La carità verso il prossimo non è stata interpretata da madre Giulia esclusivamente come il provvedere alle necessità materiali, ma, come afferma ancora D’Elia, «il segno più evidente della carità verso il prossimo è la preoccupazione e l’impegno per la sua salvezza eterna. La preoccupazione della salvezza delle anime si esplicitava nell’esigenza di istruire tutti nei misteri della fede … Di qui la costante ricerca di assicurare e favorire la diffusione del catechismo» (Ivi).
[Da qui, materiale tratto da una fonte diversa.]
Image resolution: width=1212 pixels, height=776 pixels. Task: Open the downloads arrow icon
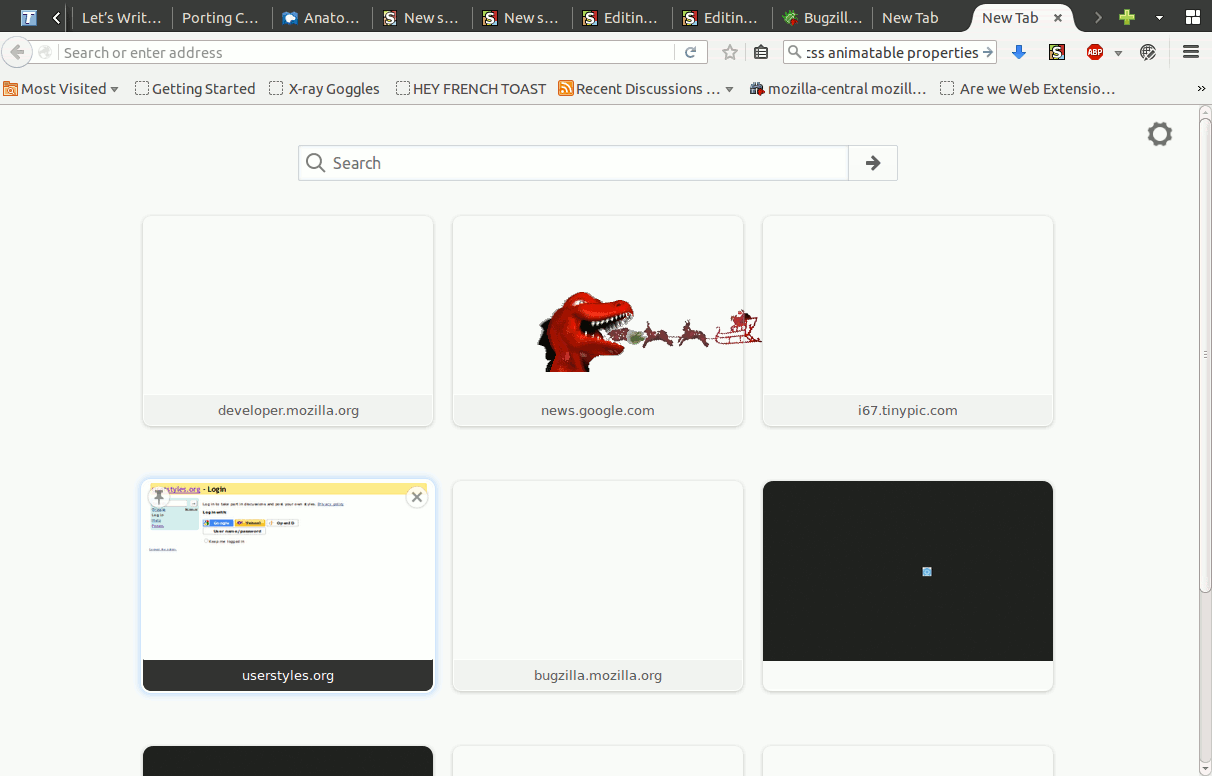(x=1019, y=53)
La definizione di «Apostola della modernità» può essere ulteriormente declinata, fino a divenire una lezione per la cosiddetta postmodernità: attenta alle esigenze del tempo nel quale vive e, oggi diremmo, del territorio, comprende che la catechesi è viva se incontra le persone nel concreto del loro esistente:
«Perciò volle istruire nelle verità della fede, attraverso il catechismo, in un primo tempo i fanciulli e le giovani, quindi gli anziani; per questi ultimi ella faceva dei corsi particolari nel pomeriggio e anche a sera, per poter raccogliere coloro che erano impediti a causa delle occupazioni domestiche e del lavoro» (Ivi). La modernità e l’attualità stanno nella sua capacità di «andare verso», come abbiamo scritto all’inizio, di de-locatizzarsi: istituire corsi in orari diversi, destinati a tutti, fanciulli, uomini, donne, è il segno del suo saper guardare il mondo e intercettarne gli stili; ma ha capito anche l’importanza di una catechesi che accompagnasse in tutte le stagioni della vita.
Madre Giulia è stata e continua ad essere «Apostola della modernità» per la sua capacità di sguardo «globale» e per la convinzione che ogni tempo della vita sia adatto, anzi, destinato all’impegno. Rivolgendosi alle sue suore dà un indicatore di direzione esistenziale a cui tutti possono guardare per orientare il proprio agire: «Non limitate la vostra opera personale allo stretto orizzonte abbracciato dal vostro sguardo, perché il Signore l’ha distribuita per tutti gli anni, per tutte le settimane e per tutti i giorni della vita che vi ha destinata; a voi non chiede che una cosa sola: che facciate il vostro dovere fedelmente, momento per momento. Egli vi vuole sempre pronte, coi lombi cinti, la fiaccola in mano, nell’attesa di lui e badate che il Figlio dell’uomo verrà quando meno pensate» (Santa Giulia Salzano (a cura di Nunzio D’Elia), La gioia della santità. Pensieri e massime, San Paolo, Cinisello Balsamo 20102).